Reputation: 716
The issue I have is when I read data from GBQ with null values, then if I try to map any function with the column of null values, it will give errors.
When I write the input_data from GBQ to text, the json output file does not have the key with null values. I believe this is an issue that need to be fixed.
For example:
- Input
key_1,key_2,key_3
value_1,,value_3
Expected output:
{"key_1":"value_1","key_2":null,"key_3":"value_3"}
Output from Dataflow
{"key_1":"value_1","key_3":"value_3"}
Upvotes: 2
Views: 1292
Reputation: 231
For now, there is not much we can do at Dataflow level. As you pointed out the JSON coming out of BigQuery does not have the null values.

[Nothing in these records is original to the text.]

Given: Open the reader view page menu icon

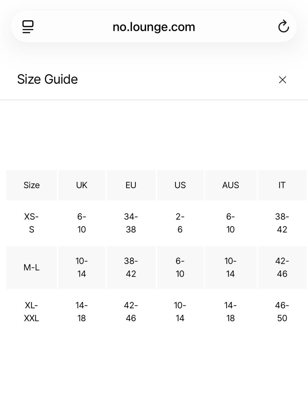Looking at the screenshot, I should click(28, 27).
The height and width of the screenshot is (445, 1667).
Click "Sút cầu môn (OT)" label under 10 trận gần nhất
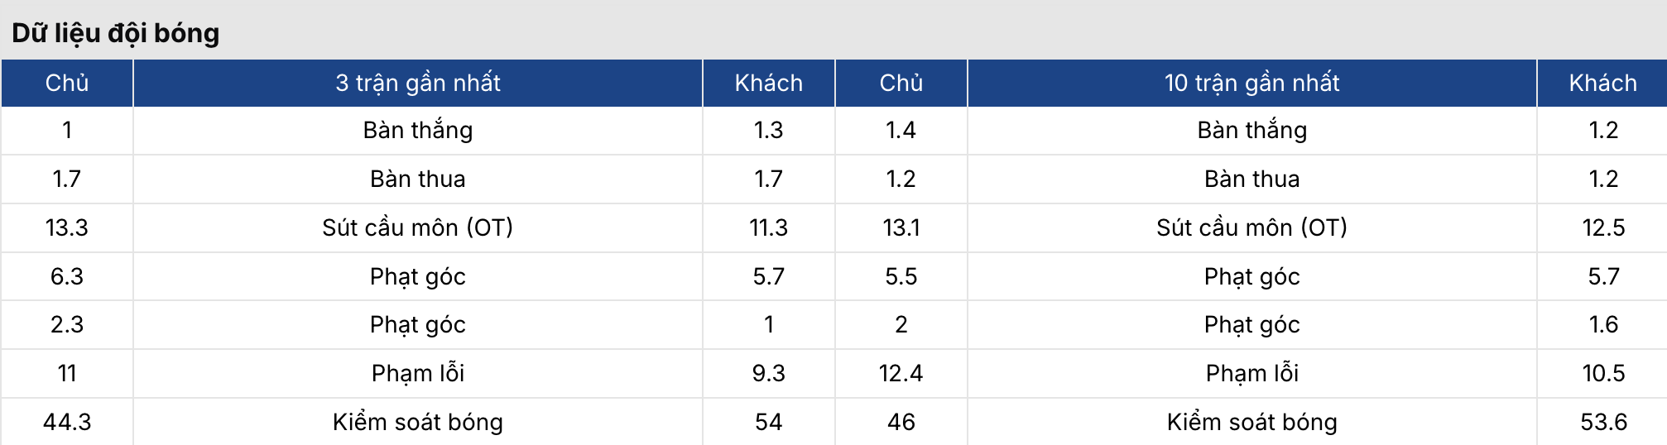click(1251, 227)
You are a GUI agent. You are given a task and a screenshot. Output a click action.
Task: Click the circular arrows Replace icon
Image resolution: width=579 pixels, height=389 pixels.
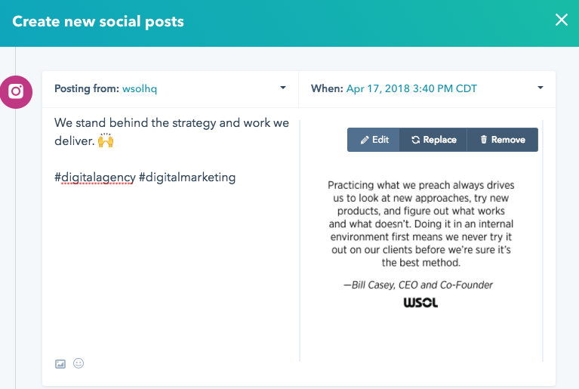(x=416, y=140)
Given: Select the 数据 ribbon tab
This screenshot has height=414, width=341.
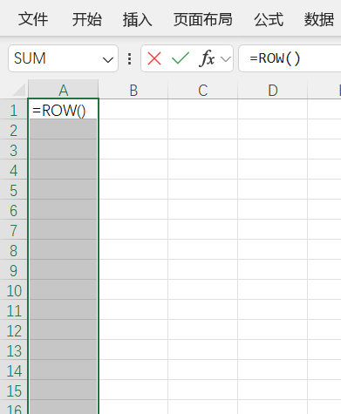Looking at the screenshot, I should (319, 19).
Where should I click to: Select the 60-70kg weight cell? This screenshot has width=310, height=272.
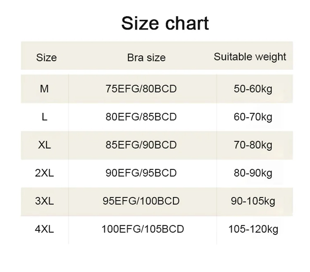tap(253, 117)
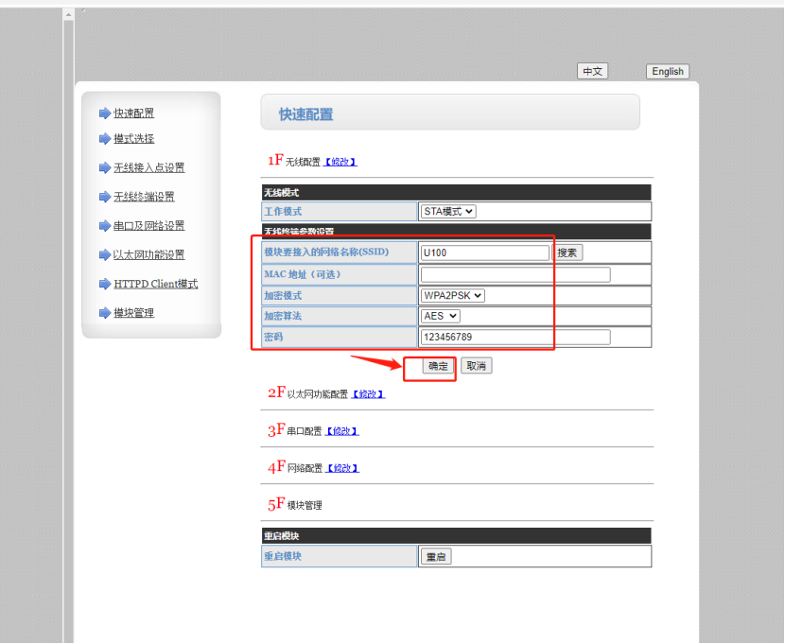Expand the 加密模式 WPA2PSK dropdown
Viewport: 785px width, 644px height.
(453, 295)
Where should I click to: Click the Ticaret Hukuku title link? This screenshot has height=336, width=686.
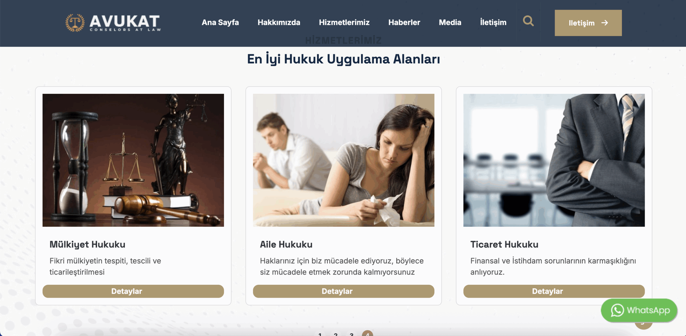(504, 244)
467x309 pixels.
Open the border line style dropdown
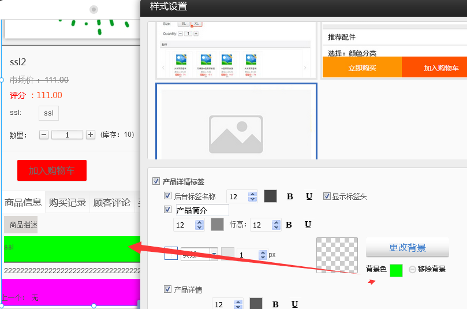point(214,254)
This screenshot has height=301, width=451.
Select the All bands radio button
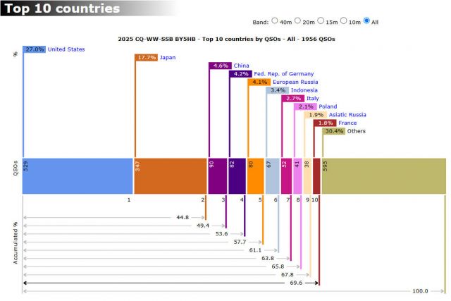(x=366, y=21)
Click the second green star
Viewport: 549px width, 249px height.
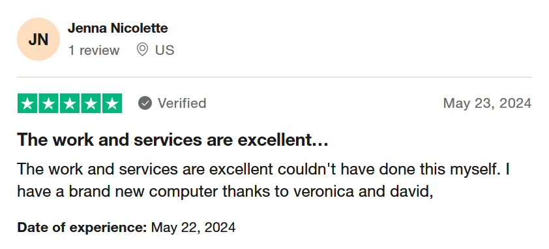[49, 103]
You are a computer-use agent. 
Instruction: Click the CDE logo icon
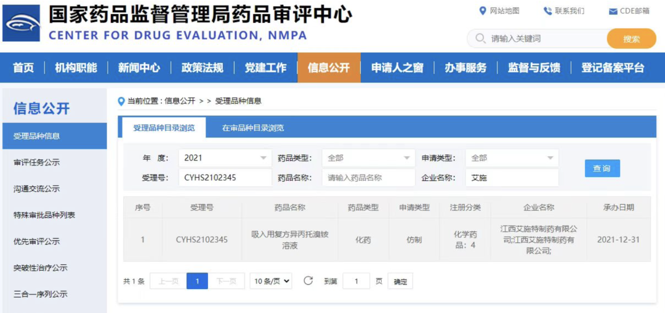[22, 23]
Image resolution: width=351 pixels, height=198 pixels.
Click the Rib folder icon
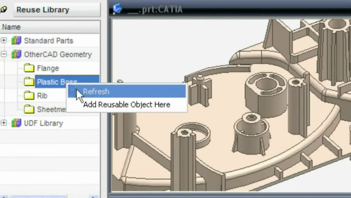[29, 96]
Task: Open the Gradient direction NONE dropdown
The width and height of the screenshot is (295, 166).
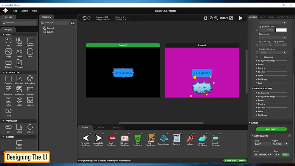Action: point(273,53)
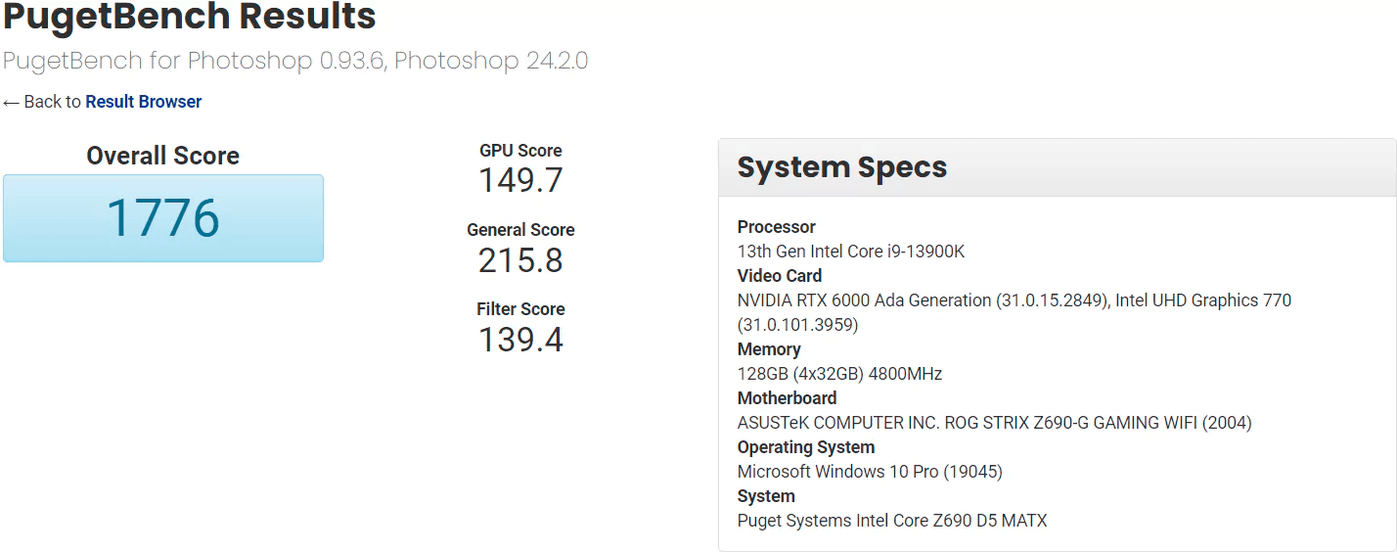Click the Memory label
The width and height of the screenshot is (1397, 552).
tap(768, 349)
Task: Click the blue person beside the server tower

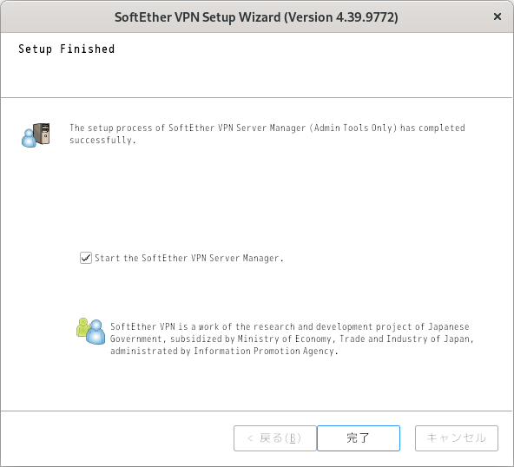Action: pos(29,138)
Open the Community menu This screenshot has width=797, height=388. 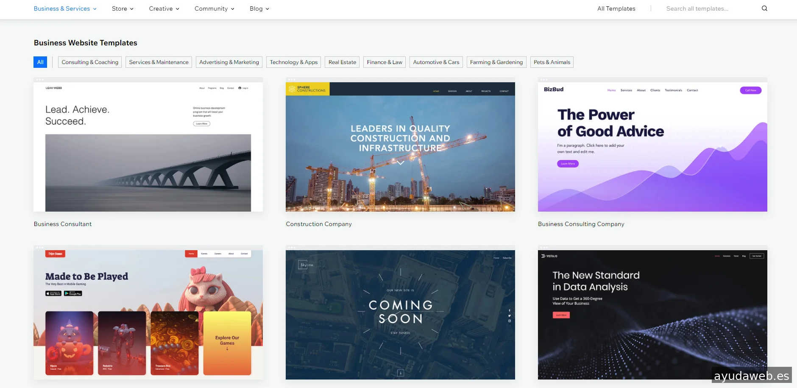(x=214, y=8)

This will be improved (but not in the next immediate release) if we switch to AVRO as an intermediary format for exports. You can insert a one-liner function to "clean up" the data by adding the missing nullable fields. See the example below:
def add_null_field(row, field):
row.update({field: row.get(field, None)})
return row
(p
| df.io.Read(df.io.BigQuerySource( 'PROJECT:DATASET.TABLE'))
| df.Map(add_null_field, field='value')
| df.io.Write(df.io.TextFileSink('gs://BUCKET/FILES)))
Hope this helps.
Upvotes: 3